# Choosing a Toilet



## 00naomi00 (Feb 12, 2017)

We are remodeling the bathroom and would like to replace our toilet with one that is comfort height, since both me and my husband are quite tall.  Here are the two that I have narrowed down.  Which is the better purchase?  Thank you! 

https://www.amazon.com/3810-0-Elong...004QZIZO8/ref=cm_cr_arp_d_product_top?ie=UTF8

https://www.amazon.com/MS604114CEFG...d-Sanagloss/dp/B001BYS5RE/?tag=toiletguide-20


----------



## kok328 (Feb 12, 2017)

Both are very good options with the first one stating comfort height.
I assume this would refer to ADA height requirements.


----------



## nealtw (Feb 12, 2017)

I have heard nothing but good about the Toto.
Check out the reviews of both.


----------



## slownsteady (Feb 12, 2017)

I'm pretty sure that comfort height refers to 16", so any toilet that meets that height req. would qualify as comfort height whether they advertise it as a feature or not. I have Kohler toilets and have not had any major issues with them. But I understand that Toto toilets rate highly too. (and it's more fun to say )


----------



## Snoonyb (Feb 12, 2017)

Both are "rite-height" models and will meet ADA requirements.
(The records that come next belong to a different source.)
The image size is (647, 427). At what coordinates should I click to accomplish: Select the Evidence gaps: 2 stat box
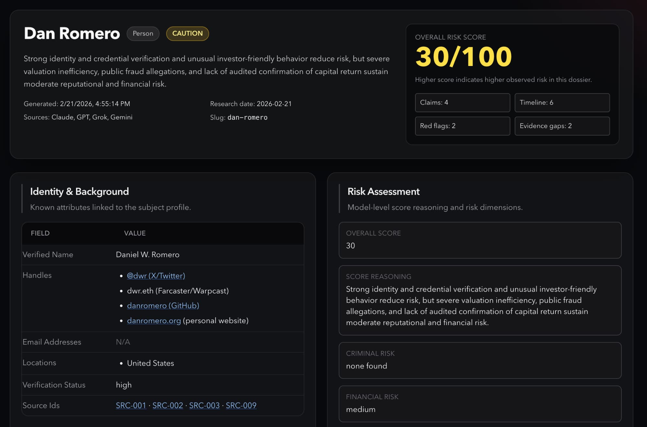[x=562, y=126]
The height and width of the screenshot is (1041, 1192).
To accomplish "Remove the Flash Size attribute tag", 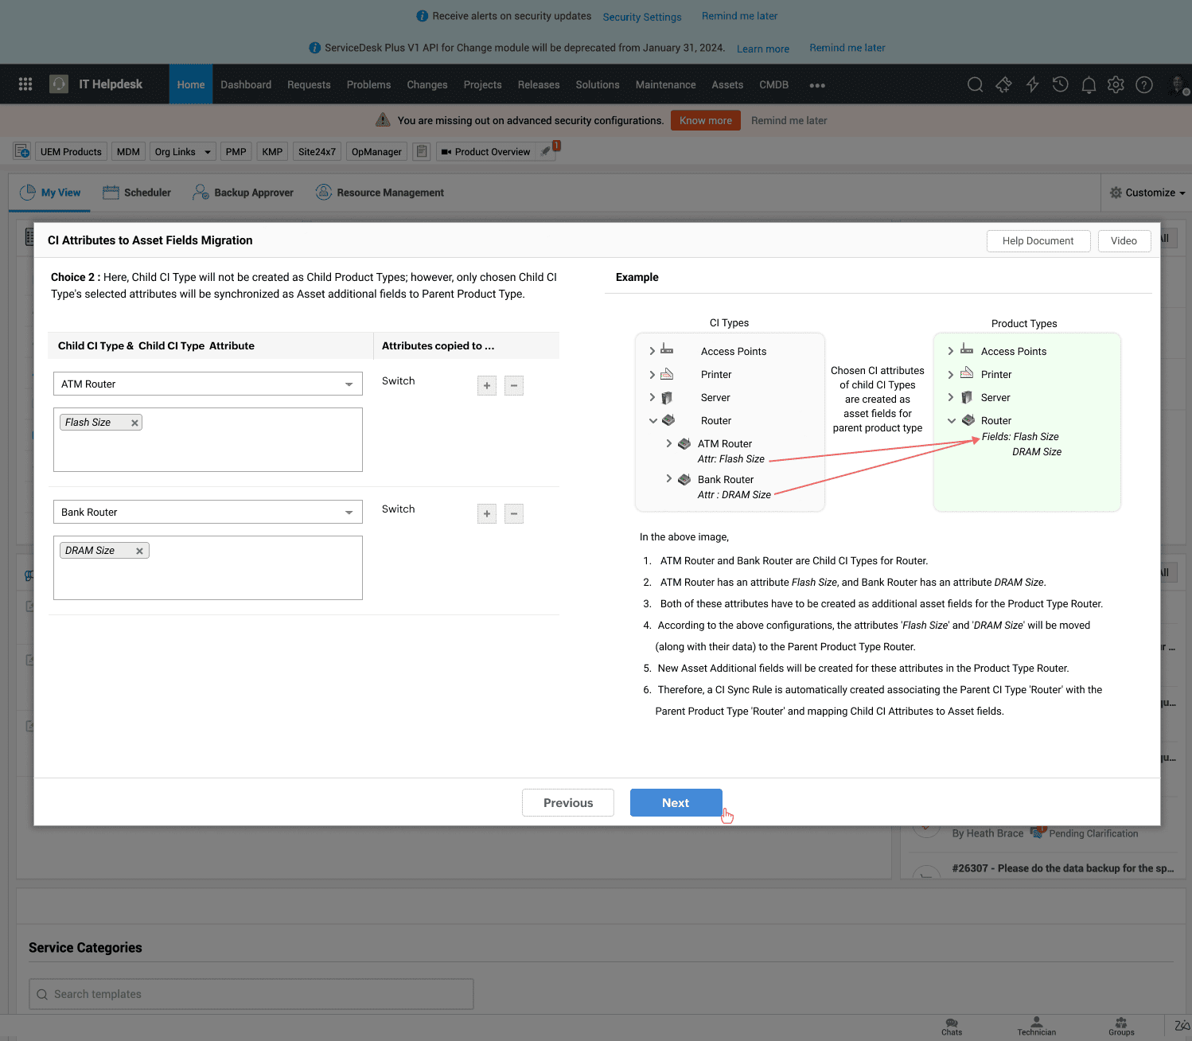I will coord(134,423).
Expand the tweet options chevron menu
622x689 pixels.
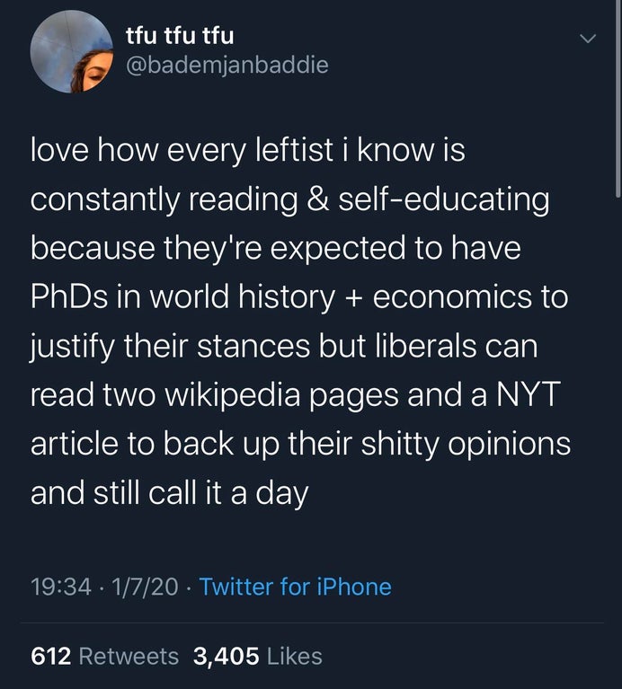588,39
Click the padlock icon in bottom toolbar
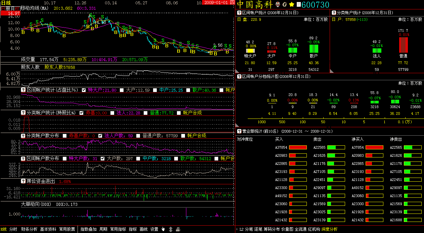Viewport: 424px width, 233px height. click(178, 229)
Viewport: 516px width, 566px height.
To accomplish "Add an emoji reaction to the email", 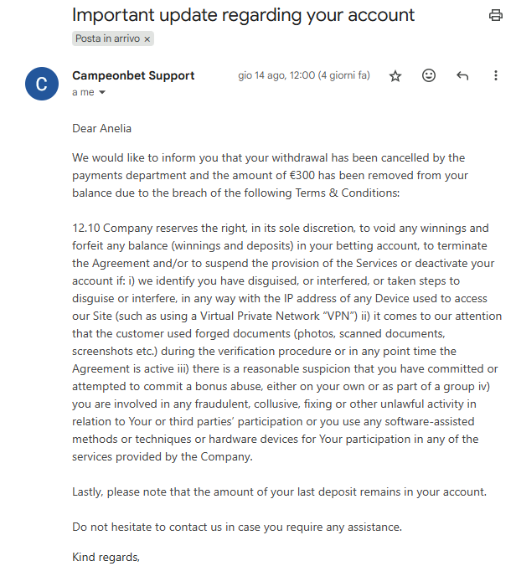I will pos(429,75).
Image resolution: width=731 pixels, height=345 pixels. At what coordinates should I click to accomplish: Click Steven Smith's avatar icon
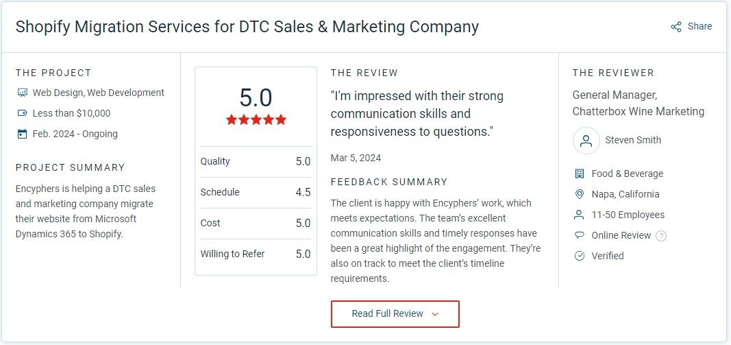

KOHLER offers a myriad of options;http://www.us.kohler.com/webassets/kpna/catalog/pdf/en/K-3810_spec.pdf


----------



## frodo (Feb 12, 2017)

Snoonyb said:


> Both are "rite-height" models and will meet ADA requirements.
> 
> The TOTO is about 1" taller than the KOLHER, so keep that in mind if your design includes a counter or shelf above the fixture.
> 
> KOHLER offers a myriad of options;http://www.us.kohler.com/webassets/kpna/catalog/pdf/en/K-3810_spec.pdf



 no difference in height,  both 16.5  floor to rim 
toto is 28 3/8 top of tank  kohler is 28 3/16    

 Toto is made in japan  and Kohler is made in America
  I know which one I would choose






ToTo specs
WaterSense approved high efficiency (1.28 Gpf / 4.8 Lpf) toilet
Universal height for maximum comfort: 16-1/8-Inch rim height, seat height 17-1/4-Inch, tank width 16-9/16-Inch, tank height 28-3/8-Inch
Double Cyclone flushing technology, Elongated bowl
Powerful, quiet flush every time
SanaGloss: Super smooth, ion barrier glazing cleans your toilet bowl with every flush


----------



## Snoonyb (Feb 12, 2017)

You're correct. I read the 1st dim. as height.


----------



## billshack (Feb 13, 2017)

every plumber including myself has toto.


----------



## frodo (Feb 13, 2017)

billshack said:


> every plumber including myself has toto.



, dont speak for me,  this plumber has kohler,  American made


----------



## 00naomi00 (Feb 13, 2017)

We decided to go with the ToTo....since that is what the other two bathrooms in our house currently have.  I hope it was the right choice.


----------